> [TEXT PASSAGE]:
::::
THE MCG GAVE the late Robert Walls everything the great Australian game could possibly give – and so it was that the ’G served as the magnificent backdrop for a memorial to Walls, the three-time Carlton Premiership player and Premiership Coach who truly gave back in a League football life spanning six decades.

Hundreds of people, many connected with the AFL, the clubs and the media fraternity, joined members of the Walls family at the service which  was held in the MCC Members Dining Room flanking the great ground.

Heartfelt personal tributes to Walls the family man were paid by his sister Annette Coonan and children Rebecca, David and Daniel Walls, with Stephen Gough, Scott Clayton, Michael McLean and David Barham equally emotional in their homages to Walls the player, coach and media commentator.

Gough, the former Carlton Chief Executive who capably officiated as Master of Ceremonies at the memorial, acknowledged Walls’s greatest individual and collective successes as a three-time Premiership player and Premiership Coach who with Jacana’s local boy Bruce Doull first fronted at Princes Park to try his luck with the Under 19s back in 1966.
::::
> [TASK]: Could you resume the text about the memorial for Robert Walls at the MCG, picking up right after its last sentence? The material that follows isn't needed for anything here.

Records excerpted from a collection
::::
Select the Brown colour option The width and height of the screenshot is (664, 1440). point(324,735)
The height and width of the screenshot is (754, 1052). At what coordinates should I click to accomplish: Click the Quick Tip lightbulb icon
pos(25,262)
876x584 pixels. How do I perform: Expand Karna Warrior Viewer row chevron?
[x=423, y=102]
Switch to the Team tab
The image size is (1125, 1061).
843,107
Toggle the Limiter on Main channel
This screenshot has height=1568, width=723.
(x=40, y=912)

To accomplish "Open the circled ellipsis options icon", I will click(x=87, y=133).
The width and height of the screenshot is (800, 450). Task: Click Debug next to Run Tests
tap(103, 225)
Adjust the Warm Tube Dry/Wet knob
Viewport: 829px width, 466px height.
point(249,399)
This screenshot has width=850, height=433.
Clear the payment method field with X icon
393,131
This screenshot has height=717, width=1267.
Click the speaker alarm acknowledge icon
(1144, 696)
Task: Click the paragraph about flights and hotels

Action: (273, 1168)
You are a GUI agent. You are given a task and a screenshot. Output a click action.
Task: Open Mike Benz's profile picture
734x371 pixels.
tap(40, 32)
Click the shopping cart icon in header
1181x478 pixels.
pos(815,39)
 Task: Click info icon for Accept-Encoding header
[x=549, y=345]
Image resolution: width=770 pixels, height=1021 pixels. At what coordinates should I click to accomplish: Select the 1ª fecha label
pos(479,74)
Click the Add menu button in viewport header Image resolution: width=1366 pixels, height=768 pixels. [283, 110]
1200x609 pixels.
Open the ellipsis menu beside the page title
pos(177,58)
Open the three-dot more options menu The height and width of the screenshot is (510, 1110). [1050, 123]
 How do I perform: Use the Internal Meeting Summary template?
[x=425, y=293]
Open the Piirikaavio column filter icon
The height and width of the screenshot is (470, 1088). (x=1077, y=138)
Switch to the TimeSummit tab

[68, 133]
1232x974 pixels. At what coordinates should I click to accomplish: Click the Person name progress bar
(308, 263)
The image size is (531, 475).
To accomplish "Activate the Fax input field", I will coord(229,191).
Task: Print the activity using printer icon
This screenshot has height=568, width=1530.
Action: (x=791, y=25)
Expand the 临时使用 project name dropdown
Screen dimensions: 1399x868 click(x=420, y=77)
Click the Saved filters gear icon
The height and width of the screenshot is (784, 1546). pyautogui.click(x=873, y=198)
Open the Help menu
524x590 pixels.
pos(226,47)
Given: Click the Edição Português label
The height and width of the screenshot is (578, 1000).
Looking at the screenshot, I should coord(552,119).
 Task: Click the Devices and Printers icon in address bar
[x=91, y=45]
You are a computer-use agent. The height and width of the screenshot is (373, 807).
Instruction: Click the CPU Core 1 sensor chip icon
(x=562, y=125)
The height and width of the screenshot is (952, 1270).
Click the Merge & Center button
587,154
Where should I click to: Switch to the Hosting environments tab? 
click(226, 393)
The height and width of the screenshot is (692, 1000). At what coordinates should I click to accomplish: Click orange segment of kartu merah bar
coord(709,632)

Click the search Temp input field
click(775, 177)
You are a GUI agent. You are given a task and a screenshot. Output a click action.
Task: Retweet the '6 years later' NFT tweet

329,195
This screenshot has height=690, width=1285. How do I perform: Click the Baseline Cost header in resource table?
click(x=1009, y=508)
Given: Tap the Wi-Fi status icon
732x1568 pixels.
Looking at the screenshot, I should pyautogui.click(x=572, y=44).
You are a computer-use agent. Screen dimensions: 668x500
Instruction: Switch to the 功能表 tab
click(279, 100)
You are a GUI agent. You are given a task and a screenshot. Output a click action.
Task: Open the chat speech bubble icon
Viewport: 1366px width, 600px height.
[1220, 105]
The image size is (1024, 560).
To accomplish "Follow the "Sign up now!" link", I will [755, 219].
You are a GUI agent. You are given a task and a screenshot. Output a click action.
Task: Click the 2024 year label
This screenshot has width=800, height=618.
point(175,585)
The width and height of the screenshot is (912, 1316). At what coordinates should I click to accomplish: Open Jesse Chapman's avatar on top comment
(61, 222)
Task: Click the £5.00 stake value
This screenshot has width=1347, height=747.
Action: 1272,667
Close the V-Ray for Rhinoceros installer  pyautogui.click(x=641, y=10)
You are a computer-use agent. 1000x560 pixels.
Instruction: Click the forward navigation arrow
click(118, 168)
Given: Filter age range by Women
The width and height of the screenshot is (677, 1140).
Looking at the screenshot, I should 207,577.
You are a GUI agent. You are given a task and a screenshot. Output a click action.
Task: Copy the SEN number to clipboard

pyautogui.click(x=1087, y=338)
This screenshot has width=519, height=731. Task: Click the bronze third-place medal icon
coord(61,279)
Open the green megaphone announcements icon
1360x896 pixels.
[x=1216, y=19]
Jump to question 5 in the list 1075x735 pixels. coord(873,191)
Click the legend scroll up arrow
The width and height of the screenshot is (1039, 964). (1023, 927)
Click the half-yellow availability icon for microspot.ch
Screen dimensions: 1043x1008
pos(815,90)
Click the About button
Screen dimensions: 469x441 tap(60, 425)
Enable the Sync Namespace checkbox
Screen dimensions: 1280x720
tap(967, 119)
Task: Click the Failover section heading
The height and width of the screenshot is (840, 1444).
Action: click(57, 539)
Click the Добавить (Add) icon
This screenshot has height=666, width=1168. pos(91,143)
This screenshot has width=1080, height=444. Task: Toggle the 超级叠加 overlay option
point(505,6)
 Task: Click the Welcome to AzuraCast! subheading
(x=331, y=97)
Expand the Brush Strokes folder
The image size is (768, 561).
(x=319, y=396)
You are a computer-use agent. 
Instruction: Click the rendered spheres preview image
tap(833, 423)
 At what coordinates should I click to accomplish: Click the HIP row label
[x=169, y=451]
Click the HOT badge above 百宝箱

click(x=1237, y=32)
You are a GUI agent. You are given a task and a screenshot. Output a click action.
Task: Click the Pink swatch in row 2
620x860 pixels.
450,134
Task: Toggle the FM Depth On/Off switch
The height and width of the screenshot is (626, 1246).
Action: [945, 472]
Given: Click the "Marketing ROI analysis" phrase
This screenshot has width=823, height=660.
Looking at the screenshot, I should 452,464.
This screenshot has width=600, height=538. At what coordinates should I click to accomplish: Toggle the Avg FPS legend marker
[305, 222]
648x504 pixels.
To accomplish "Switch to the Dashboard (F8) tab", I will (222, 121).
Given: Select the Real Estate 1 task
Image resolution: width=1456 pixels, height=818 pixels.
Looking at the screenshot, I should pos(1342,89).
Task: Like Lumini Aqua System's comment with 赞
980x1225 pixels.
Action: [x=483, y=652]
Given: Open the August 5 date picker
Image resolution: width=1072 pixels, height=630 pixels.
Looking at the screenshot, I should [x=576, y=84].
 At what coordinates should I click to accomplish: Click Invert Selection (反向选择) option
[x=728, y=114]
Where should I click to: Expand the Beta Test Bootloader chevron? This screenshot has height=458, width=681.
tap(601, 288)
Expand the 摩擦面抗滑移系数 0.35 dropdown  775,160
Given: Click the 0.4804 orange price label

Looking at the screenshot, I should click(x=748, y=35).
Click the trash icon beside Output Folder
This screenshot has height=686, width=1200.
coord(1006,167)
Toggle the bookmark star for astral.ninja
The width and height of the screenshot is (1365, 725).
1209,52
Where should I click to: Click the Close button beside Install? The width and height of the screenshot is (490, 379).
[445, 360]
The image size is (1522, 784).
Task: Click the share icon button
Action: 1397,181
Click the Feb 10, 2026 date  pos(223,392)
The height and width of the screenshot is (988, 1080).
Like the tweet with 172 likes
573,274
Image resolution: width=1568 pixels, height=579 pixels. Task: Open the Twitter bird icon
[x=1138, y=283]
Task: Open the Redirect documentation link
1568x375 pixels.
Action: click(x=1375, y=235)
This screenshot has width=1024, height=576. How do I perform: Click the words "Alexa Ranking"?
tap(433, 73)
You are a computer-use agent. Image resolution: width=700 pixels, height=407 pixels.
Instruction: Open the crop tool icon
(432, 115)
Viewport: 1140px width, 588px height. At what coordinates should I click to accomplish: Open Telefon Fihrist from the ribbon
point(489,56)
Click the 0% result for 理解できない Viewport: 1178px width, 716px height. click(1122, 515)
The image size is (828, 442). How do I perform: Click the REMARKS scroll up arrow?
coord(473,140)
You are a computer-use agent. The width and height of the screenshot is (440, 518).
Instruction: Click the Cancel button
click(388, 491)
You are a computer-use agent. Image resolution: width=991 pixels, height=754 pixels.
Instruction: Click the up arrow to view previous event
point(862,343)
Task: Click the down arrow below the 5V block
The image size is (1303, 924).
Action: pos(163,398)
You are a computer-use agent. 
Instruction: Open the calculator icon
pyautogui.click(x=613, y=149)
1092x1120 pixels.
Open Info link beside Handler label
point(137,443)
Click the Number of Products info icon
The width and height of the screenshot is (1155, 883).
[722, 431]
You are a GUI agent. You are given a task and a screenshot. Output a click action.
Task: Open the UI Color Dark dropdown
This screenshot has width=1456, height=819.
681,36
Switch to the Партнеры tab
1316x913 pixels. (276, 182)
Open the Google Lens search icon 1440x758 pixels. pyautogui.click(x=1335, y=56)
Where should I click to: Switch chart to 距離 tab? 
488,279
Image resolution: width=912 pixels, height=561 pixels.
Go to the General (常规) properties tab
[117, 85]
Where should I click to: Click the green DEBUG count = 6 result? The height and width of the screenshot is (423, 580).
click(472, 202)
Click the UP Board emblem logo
::::
> [THE RESPONSE]:
Gough spoke of Walls’ meteoric rise from Coburg Amateurs to Carlton’s Unders, reserves and finally seniors – breaking through as a 16 year-old in the second round of ’67 in the same match Peter Hudson first turned out for Hawthorn.

“In ’68, under Ron Barassi whom Robert idolised, he played in his first Premiership against Essendon as an 18 year-old. He was in the back pocket and was to change with Serge Silvagni,” Gough said.

“He (Walls) told me ‘I changed just once, I had a three-minute run, then Serge came back, looked at me and said: ‘Son, this is a man’s job, leave it to me’ - and back to the back pocket Robert went.”

Walls’ 12 seasons as a Carlton player yielded 218 games for 367 goals and the lauded Grand Finals of 1970 and ’72 in which he starred, and as Gough reminded: “He’d been part of three flags as a player and five Grand Finals by the age of 23”.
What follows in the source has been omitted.